The figure shows (from left to right) how the distribution of bone, vascularity and effective dilatational and distortional strain inside the healing area changes over time (from top to bottom). The legends beneath the columns explain the meaning of the color-coding for the corresponding column(s).

https://doi.org/10.1371/journal.pone.0194500.g007

As osteogenesis requires both sufficient blood supply and mechanical stimulation, new bone cannot by observed until day 15, when the first traces of woven bone appear on the inside of the drill holes. Starting from there, bony cones start to grow vertically along a corridor of relatively moderate (effective) mechanical stimulation. Bone growth continues past the last distraction step on day 20 until day 50, when the entire area has been filled with woven bone.

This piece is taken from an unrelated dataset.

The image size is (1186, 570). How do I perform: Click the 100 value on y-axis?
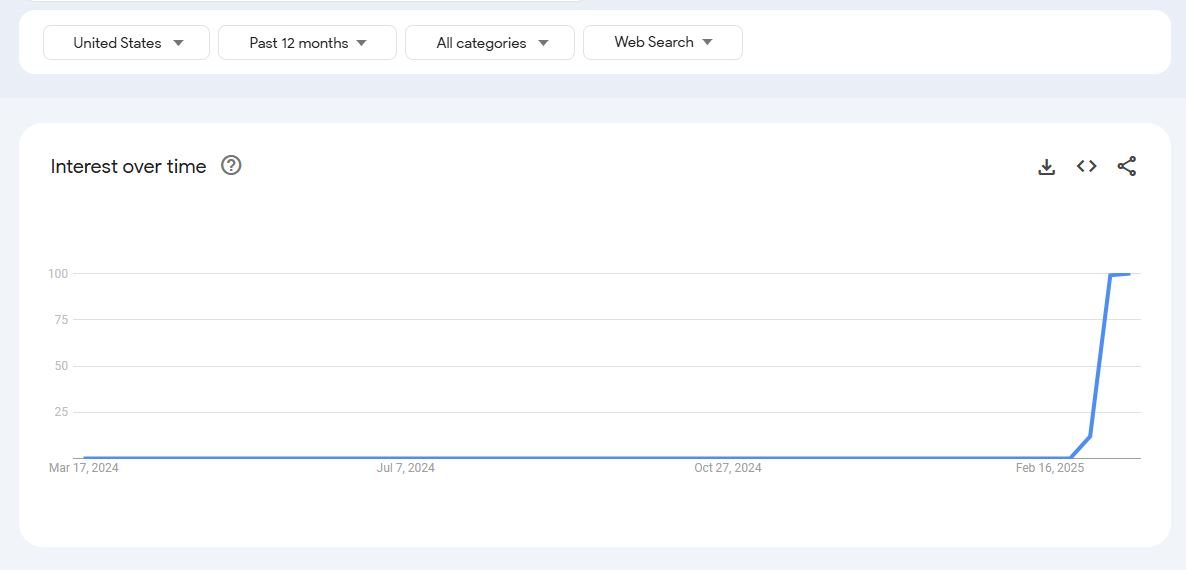point(57,274)
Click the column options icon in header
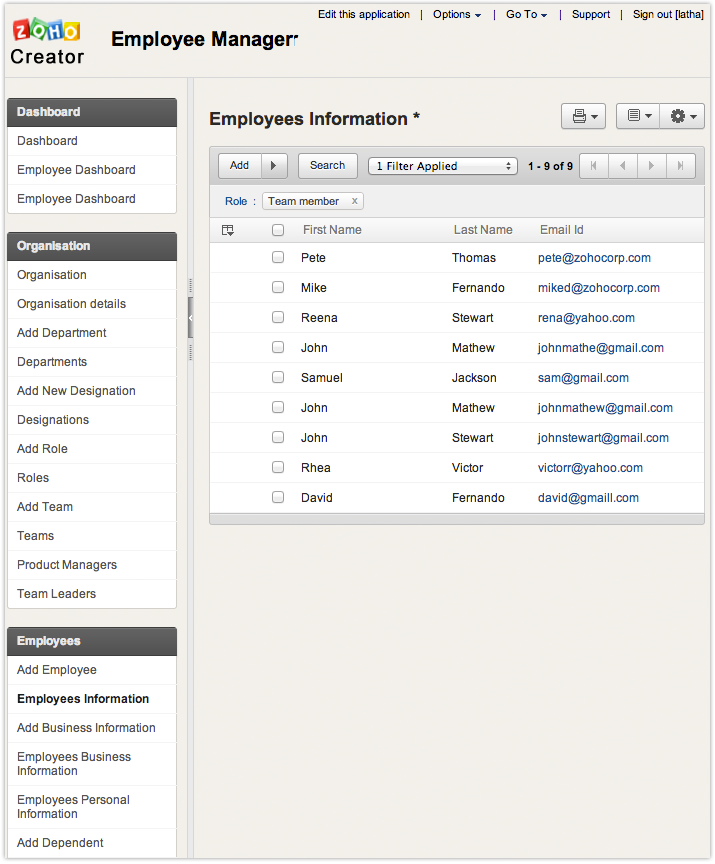Screen dimensions: 715x864 click(x=228, y=230)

Based on fluorescence labeling with calcein green on day 20 and tetracyclin on day 30, the authors of the in vivo study were able to determine the approximate average height of the bony cones to be ≈ 1 mm and ≈ 2 mm, respectively, both of which correspond well to the simulation results. The model predicts an average bone apposition rate of ≈ 100 μm/day, which also falls into the experimentally determined range of 92–110 μm/day.

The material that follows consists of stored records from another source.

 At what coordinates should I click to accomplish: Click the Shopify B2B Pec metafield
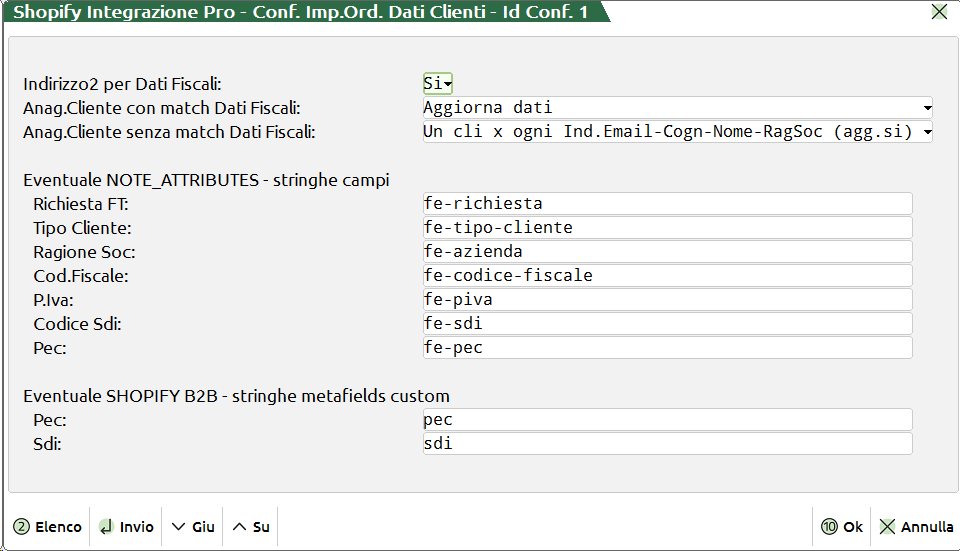tap(667, 420)

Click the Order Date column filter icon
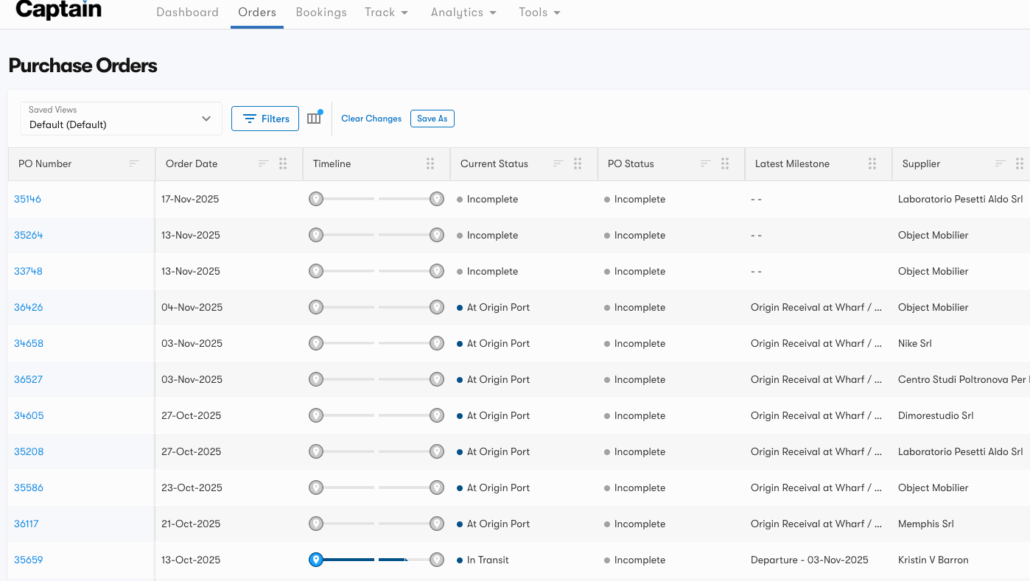[264, 164]
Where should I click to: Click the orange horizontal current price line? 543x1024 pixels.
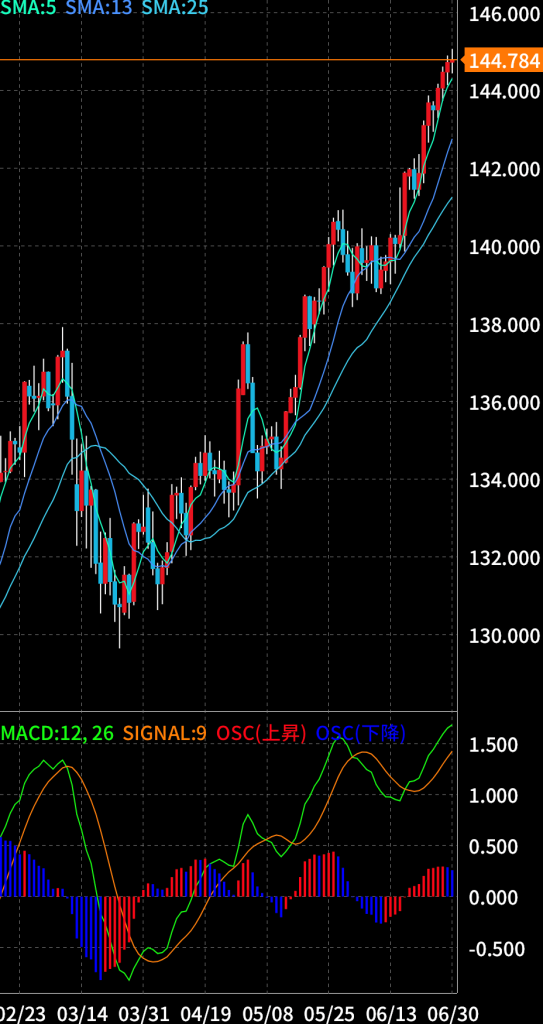[229, 60]
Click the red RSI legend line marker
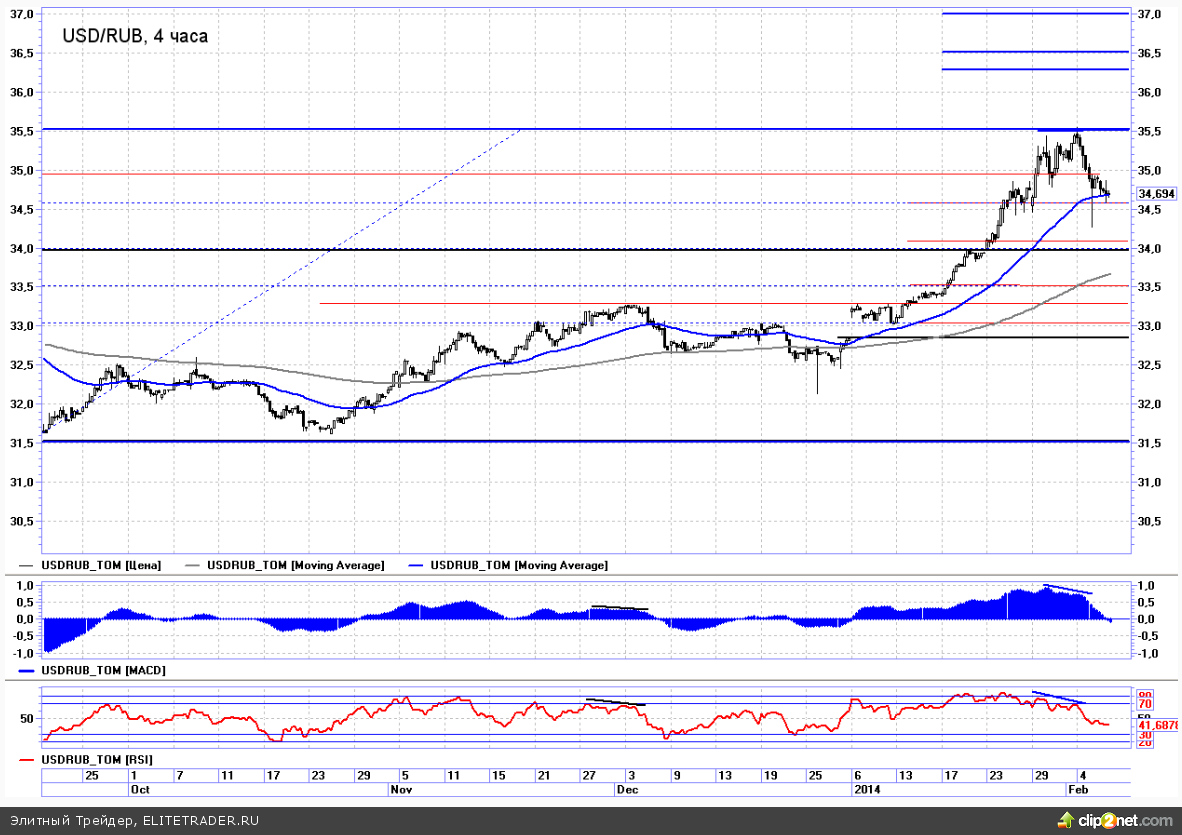 [x=27, y=761]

Parameter identification & sensitivity analysis

We will now investigate how changing parameters influences the predictions in order to determine the quality of the numerical discretization (convergence analysis), the sensitivity of the model to uncertain parameters (sensitivity analysis), plausible values for unknown parameters (parameter identification) and the potential impact of changing the distraction protocol.

Temporal discretization.

To ensure that the chosen temporal resolution (time step size) suffices and the model predictions converge with increasing resolution, we ran the simulation with n = 1,2,4,8,16 time steps per distraction cycle, resulting in time step sizes of Δt = 12,6,3,1.5,0.75 hours (Fig 8). While decreasing Δt from 12 to 6 hours to 3 hours has a clearly visible effect on the tissue transformation rate, further decreasing Δt has only a minuscule effect.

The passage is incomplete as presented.